GuardNet: Graph-Attention Filtering for Jailbreak Defense in Large Language Models

Forough, Javad, Maheri, Mohammad, Haddadi, Hamed

arXiv.org Artificial Intelligence 

Abstract--Large Language Models (LLMs) are increasingly susceptible to jailbreak attacks, which are adversarial prompts that bypass alignment constraints and induce unauthorized or harmful behaviors. These vulnerabilities undermine the safety, reliability, and trustworthiness of LLM outputs, posing critical risks in domains such as healthcare, finance, and legal compliance. In this paper, we propose GuardNet, a hierarchical filtering framework that detects and filters jailbreak prompts prior to inference.
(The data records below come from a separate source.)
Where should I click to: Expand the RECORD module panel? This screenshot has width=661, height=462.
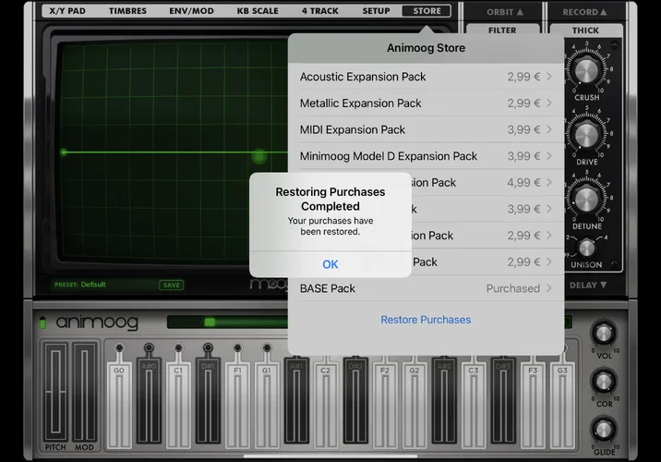(x=585, y=12)
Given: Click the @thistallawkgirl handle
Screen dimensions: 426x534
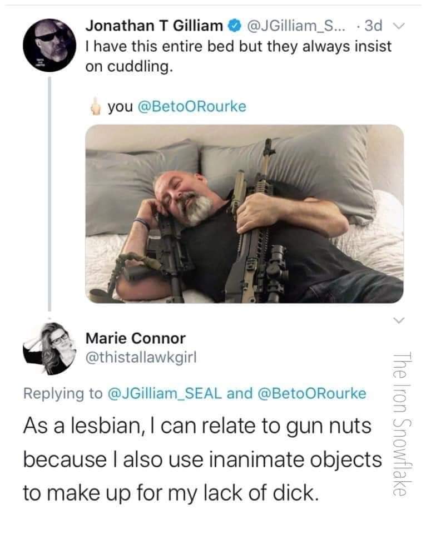Looking at the screenshot, I should pos(141,358).
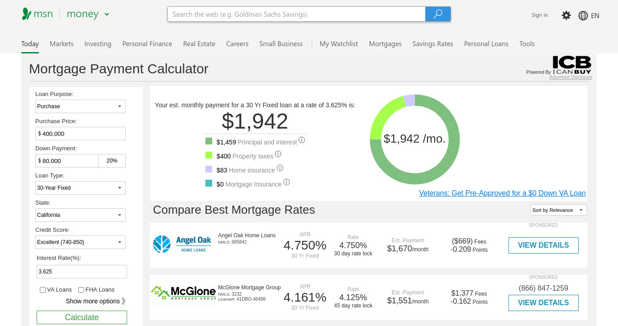
Task: Click the green Calculate button
Action: point(82,317)
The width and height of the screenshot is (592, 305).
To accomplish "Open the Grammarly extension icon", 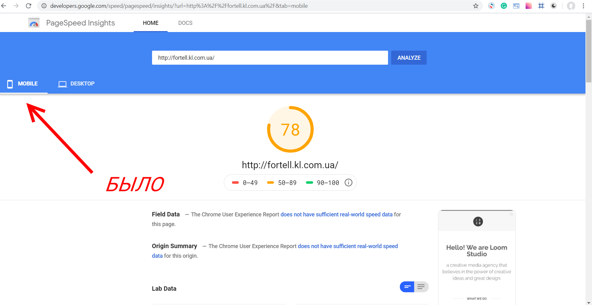I will 504,6.
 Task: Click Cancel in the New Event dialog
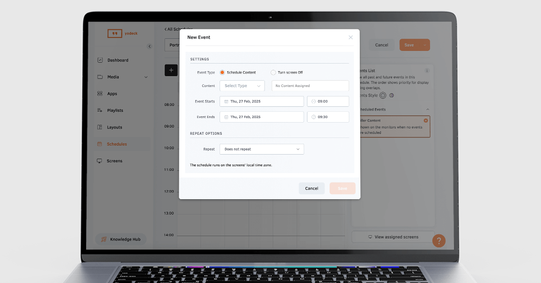pos(312,188)
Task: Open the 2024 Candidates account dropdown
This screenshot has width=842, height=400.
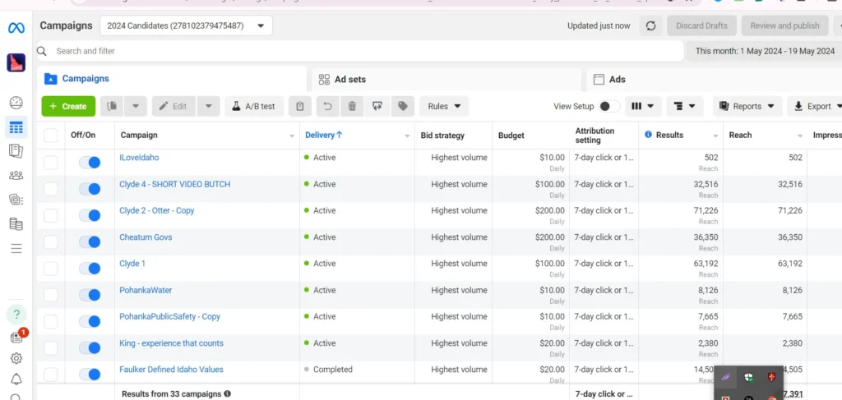Action: 186,25
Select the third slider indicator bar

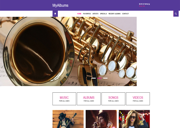[105, 78]
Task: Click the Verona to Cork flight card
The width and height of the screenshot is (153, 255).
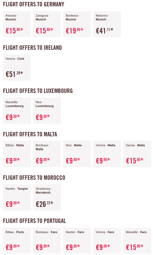Action: tap(17, 67)
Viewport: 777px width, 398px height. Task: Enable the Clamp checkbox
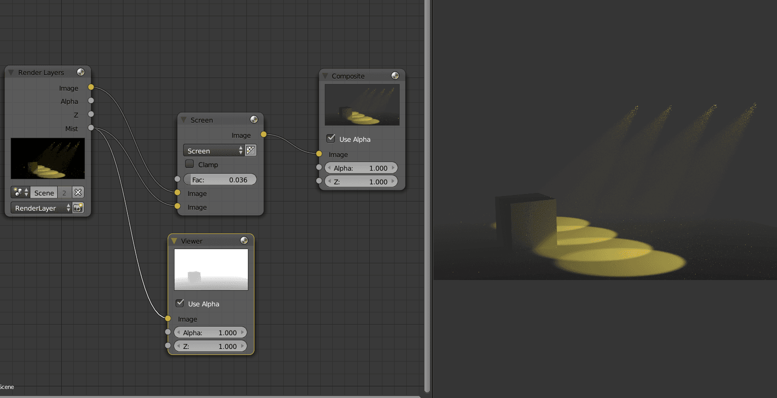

GuardNet constructs structured graphs that combine sequential links, syntactic dependencies, and attention-derived token relations to capture both linguistic structure and contextual patterns indicative of jailbreak behavior. It then applies graph neural networks at two levels: (i) a prompt-level filter that detects global adversarial prompts, and (ii) a token-level filter that pinpoints fine-grained adversarial spans. Extensive experiments across three datasets and multiple attack settings show that GuardNet substantially outperforms prior defenses. Despite its structural complexity, GuardNet maintains acceptable latency and generalizes well in cross-domain evaluations, making it a practical and robust defense against jailbreak threats in real-world LLM deployments. I. Introduction Large Language Models (LLMs) have become central to a wide range of applications, powering systems in domains such as education [1], healthcare [2], finance [3], law [4], and customer support [5]. Their ability to understand and generate human-like text has enabled automation of complex tasks such as legal reasoning, clinical triage, financial analysis, and policy drafting. However, this general-purpose capability also makes LLMs vulnerable to misuse. In particular, LLMs are highly susceptible to prompt-based adversarial attacks, especially jailbreak prompts [6], [7], which are carefully engineered inputs designed to bypass alignment constraints and elicit unauthorized or harmful responses.